Please, help me! My project consists in indexing millions o nodes (50 million), but its nodes without body, just the titles and the taxonomy facets (about 6 facets groups). The problem is that the module only sends about 100 nodes per second. I'm running a vanilla drupal installation, with almost no modules (ONLY the modules required by apachesolr)
I'm pretty sure this is a problem of how the drupal api handles sending nodes, not apachesolr itself.
PLEASE, the data per node is very very small. Just my node count is very very big. Please, I need to send to the indexer, at lease, 10.000 to 20.000 PER SECOND; (please, notice that I'm not asking to increase the apache solr indexer performance. The problem is BEFORE the indexing happens. It is how the drupak api gathers data from mysql, i think.
PLEASE help me!!
Thanks!!
Comments
Comment #1
jonnyp commentedThe UI will limit you to 200 nodes per batch but you can use php to force a higher limit, such as
It might be wise to start in the low thousands and work your way up as you may well have out of memory errors if you set it too high.
Comment #2
Operations-1 commentedThank you very much for your tip, but it seems not to increase performance. I tested with 200 nodes per cron and with 2000 nodes per cron. It takes the exact same time. Notice that I'm runnin it on a rackspace server in the cloud with 16GB of RAM. So, hardware is not the problem.

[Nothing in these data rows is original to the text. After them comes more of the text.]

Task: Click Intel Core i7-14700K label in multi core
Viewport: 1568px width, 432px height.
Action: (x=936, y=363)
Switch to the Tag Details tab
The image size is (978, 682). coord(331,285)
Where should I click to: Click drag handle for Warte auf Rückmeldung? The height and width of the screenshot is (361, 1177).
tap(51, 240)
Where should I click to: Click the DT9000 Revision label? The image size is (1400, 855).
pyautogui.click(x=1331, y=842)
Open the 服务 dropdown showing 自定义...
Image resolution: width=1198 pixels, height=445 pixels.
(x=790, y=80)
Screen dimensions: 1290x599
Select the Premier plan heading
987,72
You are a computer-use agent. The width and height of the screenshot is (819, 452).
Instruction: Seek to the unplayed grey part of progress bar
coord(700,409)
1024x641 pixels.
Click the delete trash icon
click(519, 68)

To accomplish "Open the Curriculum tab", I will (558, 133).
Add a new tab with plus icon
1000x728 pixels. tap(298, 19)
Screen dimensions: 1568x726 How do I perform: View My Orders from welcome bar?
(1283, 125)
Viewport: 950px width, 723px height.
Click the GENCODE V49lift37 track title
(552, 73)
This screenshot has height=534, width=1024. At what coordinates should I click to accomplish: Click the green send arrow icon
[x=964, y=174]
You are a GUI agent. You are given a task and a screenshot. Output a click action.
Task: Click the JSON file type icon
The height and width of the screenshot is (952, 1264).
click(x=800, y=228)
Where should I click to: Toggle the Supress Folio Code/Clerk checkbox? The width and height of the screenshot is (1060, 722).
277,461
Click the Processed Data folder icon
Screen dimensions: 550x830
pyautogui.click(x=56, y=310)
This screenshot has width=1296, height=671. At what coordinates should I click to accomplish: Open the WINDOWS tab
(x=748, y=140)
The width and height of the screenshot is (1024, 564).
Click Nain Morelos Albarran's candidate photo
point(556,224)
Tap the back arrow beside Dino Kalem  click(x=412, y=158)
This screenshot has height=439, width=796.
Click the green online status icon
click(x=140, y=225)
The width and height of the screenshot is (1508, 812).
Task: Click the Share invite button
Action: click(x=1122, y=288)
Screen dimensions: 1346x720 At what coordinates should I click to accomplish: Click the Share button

PLEASE, is there any other tips you can give me?? I'm desperate.
Comment #3
pwolanin commentedYou need to investigate using the Solr data import handler, or perhaps the CSV update handler. In either case you'll have to do some custom work to get the indexed content to match what the module sends, but doing all those node_load() calls in Drupal which always be relatively slow.
An alternative would be to write some custom indexing code in Drupal that uses direct SQL queries to more simply build the documents to index. If you use that plus the CSV update handler you could avoid the overhead of building the XML documents.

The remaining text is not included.